**Task item**
Would you set down every line of the data below exactly as it reads?

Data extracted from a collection
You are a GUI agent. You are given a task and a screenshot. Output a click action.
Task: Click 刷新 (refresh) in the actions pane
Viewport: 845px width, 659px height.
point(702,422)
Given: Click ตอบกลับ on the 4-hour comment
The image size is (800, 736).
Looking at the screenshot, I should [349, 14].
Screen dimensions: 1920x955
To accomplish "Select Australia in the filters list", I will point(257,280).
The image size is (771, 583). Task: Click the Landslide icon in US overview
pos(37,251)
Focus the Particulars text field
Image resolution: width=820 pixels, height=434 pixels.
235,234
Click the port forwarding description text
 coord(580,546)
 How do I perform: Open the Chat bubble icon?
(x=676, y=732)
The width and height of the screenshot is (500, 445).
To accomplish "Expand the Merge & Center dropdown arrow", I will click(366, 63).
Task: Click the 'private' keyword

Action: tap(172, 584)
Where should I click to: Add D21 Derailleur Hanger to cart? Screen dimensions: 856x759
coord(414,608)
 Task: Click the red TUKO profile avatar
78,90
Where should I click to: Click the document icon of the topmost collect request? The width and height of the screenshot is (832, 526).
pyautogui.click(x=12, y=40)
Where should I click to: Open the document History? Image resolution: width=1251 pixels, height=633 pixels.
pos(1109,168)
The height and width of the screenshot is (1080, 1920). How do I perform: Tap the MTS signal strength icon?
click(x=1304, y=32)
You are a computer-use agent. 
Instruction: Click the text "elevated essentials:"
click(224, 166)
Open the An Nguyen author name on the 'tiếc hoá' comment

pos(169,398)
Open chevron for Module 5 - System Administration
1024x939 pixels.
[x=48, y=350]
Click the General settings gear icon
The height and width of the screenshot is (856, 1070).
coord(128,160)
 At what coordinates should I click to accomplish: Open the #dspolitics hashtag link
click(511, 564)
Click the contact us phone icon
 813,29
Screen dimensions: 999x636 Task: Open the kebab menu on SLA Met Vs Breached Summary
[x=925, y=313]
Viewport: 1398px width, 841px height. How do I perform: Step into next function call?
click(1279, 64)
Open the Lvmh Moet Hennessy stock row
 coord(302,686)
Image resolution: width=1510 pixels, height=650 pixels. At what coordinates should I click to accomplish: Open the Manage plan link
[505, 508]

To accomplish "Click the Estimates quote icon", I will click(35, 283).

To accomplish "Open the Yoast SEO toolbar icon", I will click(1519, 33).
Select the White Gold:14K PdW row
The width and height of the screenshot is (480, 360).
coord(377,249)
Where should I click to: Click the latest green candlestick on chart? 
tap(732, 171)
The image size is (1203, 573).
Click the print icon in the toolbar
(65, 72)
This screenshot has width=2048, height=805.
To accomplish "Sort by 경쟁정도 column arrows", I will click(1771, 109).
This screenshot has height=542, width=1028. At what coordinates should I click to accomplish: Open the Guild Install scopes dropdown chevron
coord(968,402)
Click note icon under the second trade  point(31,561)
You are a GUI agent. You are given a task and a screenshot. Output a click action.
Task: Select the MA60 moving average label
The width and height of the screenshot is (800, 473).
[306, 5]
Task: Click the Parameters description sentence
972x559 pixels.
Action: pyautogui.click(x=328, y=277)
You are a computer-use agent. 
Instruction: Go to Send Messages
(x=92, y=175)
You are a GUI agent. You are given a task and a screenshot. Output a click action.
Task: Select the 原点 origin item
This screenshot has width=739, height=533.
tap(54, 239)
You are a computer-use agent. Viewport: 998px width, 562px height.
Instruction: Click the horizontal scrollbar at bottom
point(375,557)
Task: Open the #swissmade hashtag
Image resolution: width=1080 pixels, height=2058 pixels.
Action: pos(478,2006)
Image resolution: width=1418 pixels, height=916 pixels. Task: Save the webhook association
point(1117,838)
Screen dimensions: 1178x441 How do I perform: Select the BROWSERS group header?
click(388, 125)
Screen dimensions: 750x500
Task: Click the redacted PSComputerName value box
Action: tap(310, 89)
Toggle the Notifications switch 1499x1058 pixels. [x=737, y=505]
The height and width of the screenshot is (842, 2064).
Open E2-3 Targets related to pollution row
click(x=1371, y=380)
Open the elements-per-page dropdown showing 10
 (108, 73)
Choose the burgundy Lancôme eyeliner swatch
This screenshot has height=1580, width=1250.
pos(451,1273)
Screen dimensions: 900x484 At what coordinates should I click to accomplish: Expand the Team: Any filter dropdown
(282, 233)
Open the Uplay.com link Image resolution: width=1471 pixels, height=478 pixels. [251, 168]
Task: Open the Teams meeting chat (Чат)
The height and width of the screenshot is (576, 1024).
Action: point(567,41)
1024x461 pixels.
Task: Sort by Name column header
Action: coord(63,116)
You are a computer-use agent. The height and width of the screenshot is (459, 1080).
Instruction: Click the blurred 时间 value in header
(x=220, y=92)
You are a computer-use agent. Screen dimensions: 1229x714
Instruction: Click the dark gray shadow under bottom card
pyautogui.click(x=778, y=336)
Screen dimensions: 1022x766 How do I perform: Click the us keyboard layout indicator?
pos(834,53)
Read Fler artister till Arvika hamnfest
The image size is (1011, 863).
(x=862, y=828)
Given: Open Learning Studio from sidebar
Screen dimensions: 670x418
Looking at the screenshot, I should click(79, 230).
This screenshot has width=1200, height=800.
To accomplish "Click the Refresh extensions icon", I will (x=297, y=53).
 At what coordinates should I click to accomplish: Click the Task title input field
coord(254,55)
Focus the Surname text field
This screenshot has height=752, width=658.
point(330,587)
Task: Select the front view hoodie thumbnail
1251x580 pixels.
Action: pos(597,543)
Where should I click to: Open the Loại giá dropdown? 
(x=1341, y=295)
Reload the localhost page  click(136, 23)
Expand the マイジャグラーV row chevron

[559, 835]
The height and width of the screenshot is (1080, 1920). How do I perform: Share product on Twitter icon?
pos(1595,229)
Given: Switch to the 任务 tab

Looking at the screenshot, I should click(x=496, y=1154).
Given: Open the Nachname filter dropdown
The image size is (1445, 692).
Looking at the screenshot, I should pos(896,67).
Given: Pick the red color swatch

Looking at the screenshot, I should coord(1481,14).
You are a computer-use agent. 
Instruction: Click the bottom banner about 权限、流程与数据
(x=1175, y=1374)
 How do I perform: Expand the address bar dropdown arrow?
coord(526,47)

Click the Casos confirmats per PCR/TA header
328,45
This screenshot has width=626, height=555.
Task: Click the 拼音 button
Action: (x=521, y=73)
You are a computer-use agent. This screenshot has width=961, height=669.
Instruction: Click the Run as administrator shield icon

**Completed task**
You are a GUI agent. You are given a task and a screenshot. Output a click action.
Task: Click 刷新 (refresh) in the actions pane
Viewport: 845px width, 659px height.
point(702,422)
Given: Click ตอบกลับ on the 4-hour comment
The image size is (800, 736).
Looking at the screenshot, I should [349, 14].
Screen dimensions: 1920x955
To accomplish "Select Australia in the filters list", I will point(257,280).
The image size is (771, 583). Task: Click the Landslide icon in US overview
pos(37,251)
Focus the Particulars text field
Image resolution: width=820 pixels, height=434 pixels.
235,234
Click the port forwarding description text
 coord(580,546)
 How do I perform: Open the Chat bubble icon?
(x=676, y=732)
The width and height of the screenshot is (500, 445).
To accomplish "Expand the Merge & Center dropdown arrow", I will click(366, 63).
Task: Click the 'private' keyword

Action: tap(172, 584)
Where should I click to: Add D21 Derailleur Hanger to cart? Screen dimensions: 856x759
coord(414,608)
 Task: Click the red TUKO profile avatar
78,90
Where should I click to: Click the document icon of the topmost collect request? The width and height of the screenshot is (832, 526).
pyautogui.click(x=12, y=40)
Where should I click to: Open the document History? Image resolution: width=1251 pixels, height=633 pixels.
pos(1109,168)
The height and width of the screenshot is (1080, 1920). How do I perform: Tap the MTS signal strength icon?
click(x=1304, y=32)
You are a computer-use agent. 
Instruction: Click the text "elevated essentials:"
click(224, 166)
Open the An Nguyen author name on the 'tiếc hoá' comment

pos(169,398)
Open chevron for Module 5 - System Administration
1024x939 pixels.
[x=48, y=350]
Click the General settings gear icon
The height and width of the screenshot is (856, 1070).
coord(128,160)
 At what coordinates should I click to accomplish: Open the #dspolitics hashtag link
click(511, 564)
Click the contact us phone icon
 813,29
Screen dimensions: 999x636 Task: Open the kebab menu on SLA Met Vs Breached Summary
[x=925, y=313]
Viewport: 1398px width, 841px height. How do I perform: Step into next function call?
click(1279, 64)
Open the Lvmh Moet Hennessy stock row
 coord(302,686)
Image resolution: width=1510 pixels, height=650 pixels. At what coordinates should I click to accomplish: Open the Manage plan link
[505, 508]

To accomplish "Click the Estimates quote icon", I will click(35, 283).

To accomplish "Open the Yoast SEO toolbar icon", I will click(1519, 33).
Select the White Gold:14K PdW row
The width and height of the screenshot is (480, 360).
coord(377,249)
Where should I click to: Click the latest green candlestick on chart? 
tap(732, 171)
The image size is (1203, 573).
Click the print icon in the toolbar
(65, 72)
This screenshot has width=2048, height=805.
To accomplish "Sort by 경쟁정도 column arrows", I will click(1771, 109).
This screenshot has height=542, width=1028. At what coordinates should I click to accomplish: Open the Guild Install scopes dropdown chevron
coord(968,402)
Click note icon under the second trade  point(31,561)
You are a GUI agent. You are given a task and a screenshot. Output a click action.
Task: Select the MA60 moving average label
The width and height of the screenshot is (800, 473).
[306, 5]
Task: Click the Parameters description sentence
972x559 pixels.
Action: pyautogui.click(x=328, y=277)
You are a computer-use agent. 
Instruction: Go to Send Messages
(x=92, y=175)
You are a GUI agent. You are given a task and a screenshot. Output a click action.
Task: Select the 原点 origin item
This screenshot has width=739, height=533.
tap(54, 239)
You are a computer-use agent. Viewport: 998px width, 562px height.
Instruction: Click the horizontal scrollbar at bottom
point(375,557)
Task: Open the #swissmade hashtag
Image resolution: width=1080 pixels, height=2058 pixels.
Action: pos(478,2006)
Image resolution: width=1418 pixels, height=916 pixels. Task: Save the webhook association
point(1117,838)
Screen dimensions: 1178x441 How do I perform: Select the BROWSERS group header?
click(388, 125)
Screen dimensions: 750x500
Task: Click the redacted PSComputerName value box
Action: tap(310, 89)
Toggle the Notifications switch 1499x1058 pixels. [x=737, y=505]
The height and width of the screenshot is (842, 2064).
Open E2-3 Targets related to pollution row
click(x=1371, y=380)
Open the elements-per-page dropdown showing 10
 (108, 73)
Choose the burgundy Lancôme eyeliner swatch
This screenshot has height=1580, width=1250.
pos(451,1273)
Screen dimensions: 900x484 At what coordinates should I click to accomplish: Expand the Team: Any filter dropdown
(282, 233)
Open the Uplay.com link Image resolution: width=1471 pixels, height=478 pixels. [251, 168]
Task: Open the Teams meeting chat (Чат)
The height and width of the screenshot is (576, 1024).
Action: point(567,41)
1024x461 pixels.
Task: Sort by Name column header
Action: coord(63,116)
You are a computer-use agent. The height and width of the screenshot is (459, 1080).
Instruction: Click the blurred 时间 value in header
(x=220, y=92)
You are a computer-use agent. Screen dimensions: 1229x714
Instruction: Click the dark gray shadow under bottom card
pyautogui.click(x=778, y=336)
Screen dimensions: 1022x766 How do I perform: Click the us keyboard layout indicator?
pos(834,53)
Read Fler artister till Arvika hamnfest
The image size is (1011, 863).
(x=862, y=828)
Given: Open Learning Studio from sidebar
Screen dimensions: 670x418
Looking at the screenshot, I should click(79, 230).
This screenshot has width=1200, height=800.
To accomplish "Click the Refresh extensions icon", I will (x=297, y=53).
 At what coordinates should I click to accomplish: Click the Task title input field
coord(254,55)
Focus the Surname text field
This screenshot has height=752, width=658.
point(330,587)
Task: Select the front view hoodie thumbnail
1251x580 pixels.
Action: pos(597,543)
Where should I click to: Open the Loại giá dropdown? 
(x=1341, y=295)
Reload the localhost page  click(136, 23)
Expand the マイジャグラーV row chevron

[559, 835]
The height and width of the screenshot is (1080, 1920). How do I perform: Share product on Twitter icon?
pos(1595,229)
Given: Switch to the 任务 tab

Looking at the screenshot, I should click(x=496, y=1154).
Given: Open the Nachname filter dropdown
The image size is (1445, 692).
Looking at the screenshot, I should pos(896,67).
Given: Pick the red color swatch

Looking at the screenshot, I should coord(1481,14).
You are a computer-use agent. 
Instruction: Click the bottom banner about 权限、流程与数据
(x=1175, y=1374)
 How do I perform: Expand the address bar dropdown arrow?
coord(526,47)

Click the Casos confirmats per PCR/TA header
328,45
This screenshot has width=626, height=555.
Task: Click the 拼音 button
Action: (x=521, y=73)
You are a computer-use agent. This screenshot has width=961, height=669.
Instruction: Click the Run as administrator shield icon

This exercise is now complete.